因此與其讓皇上忌憚,也不能成為沒有牙的老虎,不然蔣家只會死得更快。
從這可以看的出來,蔣母是個挺有政治頭腦的人,至少比蔣父有頭腦多了。
也是因為如此,蔣純惜才敢跟蔣母說出那番話,就是料定了蔣母不會跟蔣父說什么。
“娘娘,成嬪宮里傳來消息,說成嬪病危了,已經到了彌留之際。”蔣母離開之后,圓珠就走進來稟報道:
“哦!”蔣純惜微微挑了挑眉,“沒想到皇上和太后還挺迫不及待的,這會快就要鏟除掉成嬪。”

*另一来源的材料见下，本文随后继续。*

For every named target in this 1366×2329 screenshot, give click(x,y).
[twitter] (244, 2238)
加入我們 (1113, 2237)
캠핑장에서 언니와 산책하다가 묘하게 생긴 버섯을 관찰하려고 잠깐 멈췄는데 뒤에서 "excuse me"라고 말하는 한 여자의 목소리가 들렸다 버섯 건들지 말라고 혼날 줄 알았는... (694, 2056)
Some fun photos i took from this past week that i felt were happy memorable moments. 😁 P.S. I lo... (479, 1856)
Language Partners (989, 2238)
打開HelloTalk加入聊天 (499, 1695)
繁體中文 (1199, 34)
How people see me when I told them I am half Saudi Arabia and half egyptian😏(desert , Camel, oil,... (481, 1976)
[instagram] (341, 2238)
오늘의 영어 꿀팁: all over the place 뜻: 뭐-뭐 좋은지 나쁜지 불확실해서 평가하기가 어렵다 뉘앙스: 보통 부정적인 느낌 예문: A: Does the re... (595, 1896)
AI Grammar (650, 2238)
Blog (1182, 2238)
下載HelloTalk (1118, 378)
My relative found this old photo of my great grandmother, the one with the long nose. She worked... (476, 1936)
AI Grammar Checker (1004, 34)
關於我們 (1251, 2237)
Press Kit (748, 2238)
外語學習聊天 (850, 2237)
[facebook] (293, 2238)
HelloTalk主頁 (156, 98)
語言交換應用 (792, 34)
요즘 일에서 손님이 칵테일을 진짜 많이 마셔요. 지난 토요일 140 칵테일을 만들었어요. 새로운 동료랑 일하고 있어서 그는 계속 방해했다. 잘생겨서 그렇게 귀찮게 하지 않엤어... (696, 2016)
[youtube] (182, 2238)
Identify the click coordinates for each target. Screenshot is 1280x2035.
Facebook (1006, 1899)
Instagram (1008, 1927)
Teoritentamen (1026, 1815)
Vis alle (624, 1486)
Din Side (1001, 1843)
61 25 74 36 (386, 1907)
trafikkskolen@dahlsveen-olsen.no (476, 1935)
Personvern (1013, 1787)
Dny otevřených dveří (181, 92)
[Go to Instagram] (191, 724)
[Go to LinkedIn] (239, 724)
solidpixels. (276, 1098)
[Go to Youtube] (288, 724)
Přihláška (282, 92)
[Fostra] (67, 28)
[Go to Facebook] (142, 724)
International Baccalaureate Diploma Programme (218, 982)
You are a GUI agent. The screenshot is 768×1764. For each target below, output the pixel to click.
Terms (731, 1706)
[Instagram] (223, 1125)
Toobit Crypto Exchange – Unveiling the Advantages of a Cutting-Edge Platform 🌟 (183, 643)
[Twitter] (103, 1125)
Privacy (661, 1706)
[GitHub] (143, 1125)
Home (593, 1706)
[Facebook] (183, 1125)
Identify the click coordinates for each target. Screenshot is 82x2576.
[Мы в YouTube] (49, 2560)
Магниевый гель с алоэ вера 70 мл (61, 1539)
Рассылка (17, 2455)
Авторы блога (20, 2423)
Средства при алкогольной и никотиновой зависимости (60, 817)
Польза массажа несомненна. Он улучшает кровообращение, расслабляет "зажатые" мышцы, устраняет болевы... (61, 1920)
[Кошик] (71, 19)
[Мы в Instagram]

關于成嬪病倒的消息,早在半個月前就從成嬪宮里傳了出來,蔣純惜知道后,就知道太后和狗皇帝對成嬪下手了。
“皇上和太后擔憂成嬪說出什么不該說的話,自然是迫不及待的想要鏟除掉成嬪,這要不是不想引起別人懷疑什么,不然成嬪也不會到現在才彌留之際,估計早早人就沒了。”被蔣純惜下了忠心符,圓珠自然是該知道的都知道了。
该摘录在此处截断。